The far edge of the tabletop must be attached to the support profile, and the near one will rest on two specially made pedestals.

When installing the curbstone, it is imperative to align it vertically. It should completely coincide with the plane of the window sill. It is best to order cabinets for this, which will have adjustable legs.

After installing the curbstones, it is necessary to make a base for the countertop. For this purpose, you can use plywood with a thickness of at least 12 millimeters.
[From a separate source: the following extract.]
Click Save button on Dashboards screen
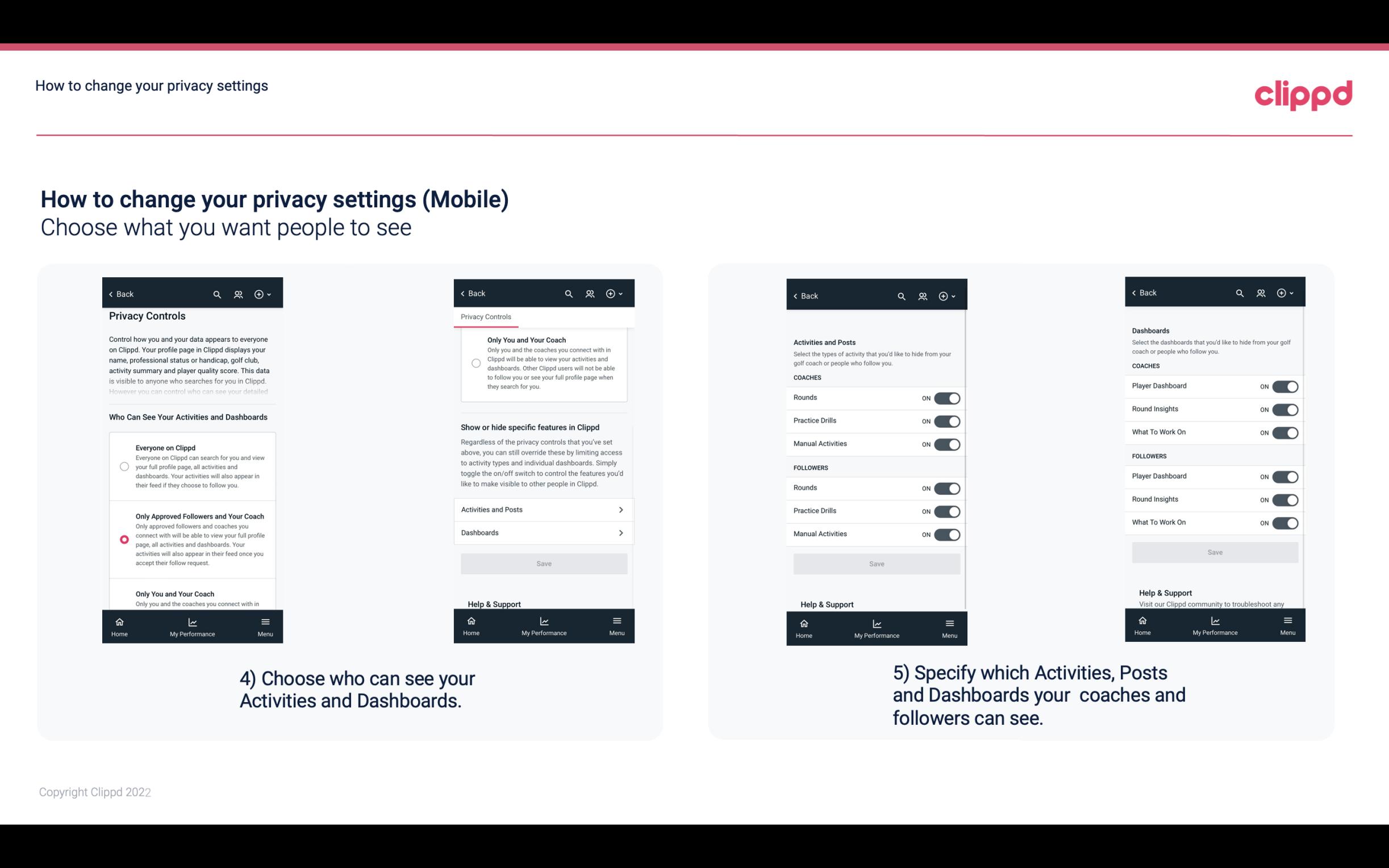Viewport: 1389px width, 868px height. 1214,552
To protect the countertop from swelling, it is necessary to choose moisture-resistant plywood. The base for the future countertop is cut in accordance with its configuration. For this purpose, a jigsaw.

The final stage in the installation of the table top is to place the plywood on the pedestals. Other materials can be used as a tabletop, but they will be much more difficult to process to match the shape of the tabletop.
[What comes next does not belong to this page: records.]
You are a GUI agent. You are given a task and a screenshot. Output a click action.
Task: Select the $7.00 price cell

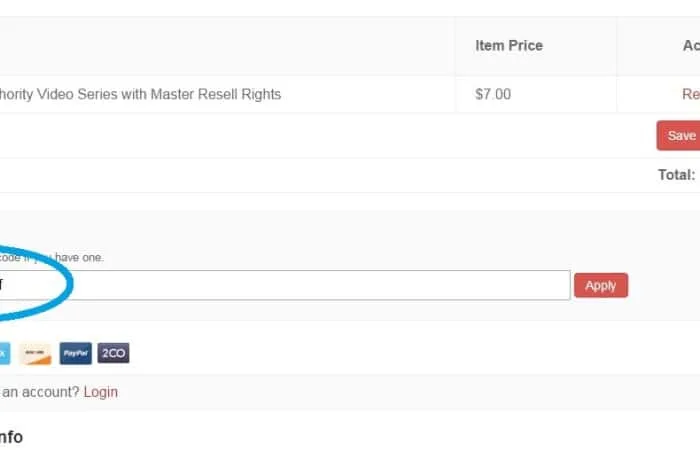(x=493, y=94)
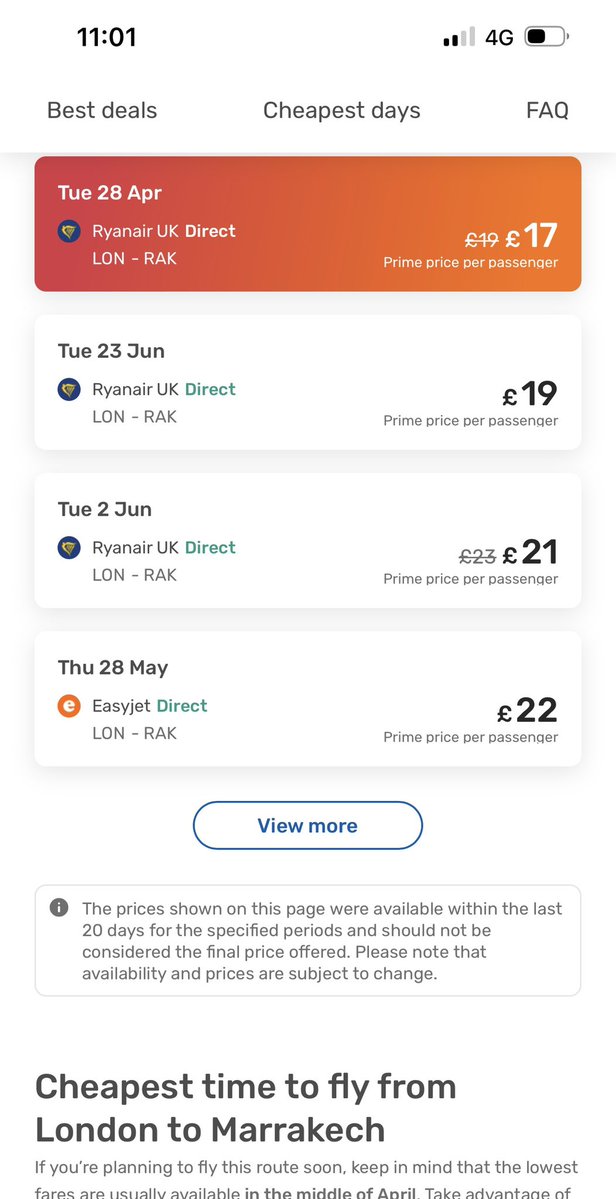Tap the cellular signal strength icon
616x1199 pixels.
(459, 39)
Moreover, they are much stronger and more reliable than plywood.

And also watch a video on how to make a tabletop from a window sill:

Yes, to be sure, many typical apartments with standard windows cannot please us with wide window sills. What would you like to do for indoor plant lovers? After all, the windowsill is the most suitable place for domestic green pets, the brightest and sunniest in our climate - we do not live in Africa. What if the standard width of the window sill allows you to put only a tiny pot of cactus? The answer is simple - expand. How? Very simple - by yourself!

First you need to stock up on the necessary materials. Before that, in order to avoid mistakes, we carefully measure the existing window sill - its thickness, length and depth. It is best to take a couple more photos so as not to get confused in the store from the abundance of materials and quickly choose the one you need. And it will be easier to get a specialist's consultation in the building materials department, having with you a visual illustration of what needs to be expanded.

So, it is supposed to return from the store, having with him a board of the required size and color, several brackets and corners for them, as well as long screws and self-tapping screws. In addition, we advise you to stock up on new holders-brackets for the cornice in advance - longer. Since the window sill will eventually become wider, the curtains will need to be outweighed further from the window. Is it possible to hang your cornice away from the wall? If not, then at the same time we buy new brackets for the cornice. You may also need, depending on the method of building and on the material of the window sill, epoxy glue and materials for cutting wood.

The very process of building a window sill depends, first of all, on the material of its manufacture. If we build up a wooden window sill, then the procedure will look like this. We make a groove in the front edge of the window sill. Accordingly, from the edge of the prepared reach, we cut out a comb that exactly matches the groove in size. Then we fasten three or four brackets to the bottom of the window sill. Each bracket must be supported by at least three screws. And immediately we attach the board to the brackets, carefully driving the comb into the groove. Everything, the windowsill is ready! If the dimensions of the resulting structure allow, it is better for other reliability on the sides to screw it to the wall also with the help of brackets.

If the window sill is not wooden, but made of another material, for example, chipboard or plastic, we act differently. We take three pins with a diameter of 10-15 mm and a length of at least 100 mm. These pins will hold the new part of the window sill. In the front edge of the window sill and the board, we symmetrically drill the holes for the pins. First, we drive the pins into the board. And then we put the board with the pins on the windowsill. To make the structure more durable, you can grease the pins with epoxy glue. The tighter they fit, the better!

If there is still a gap between the native window sill and the enlarged part, it can be putty, dried and then painted with a suitable paint. That's it, the wide window sill is ready, you can safely make it with flowers! And do not forget to hang the curtains away from the wall, because we did not forget to buy new crumbs for the cornice, did we?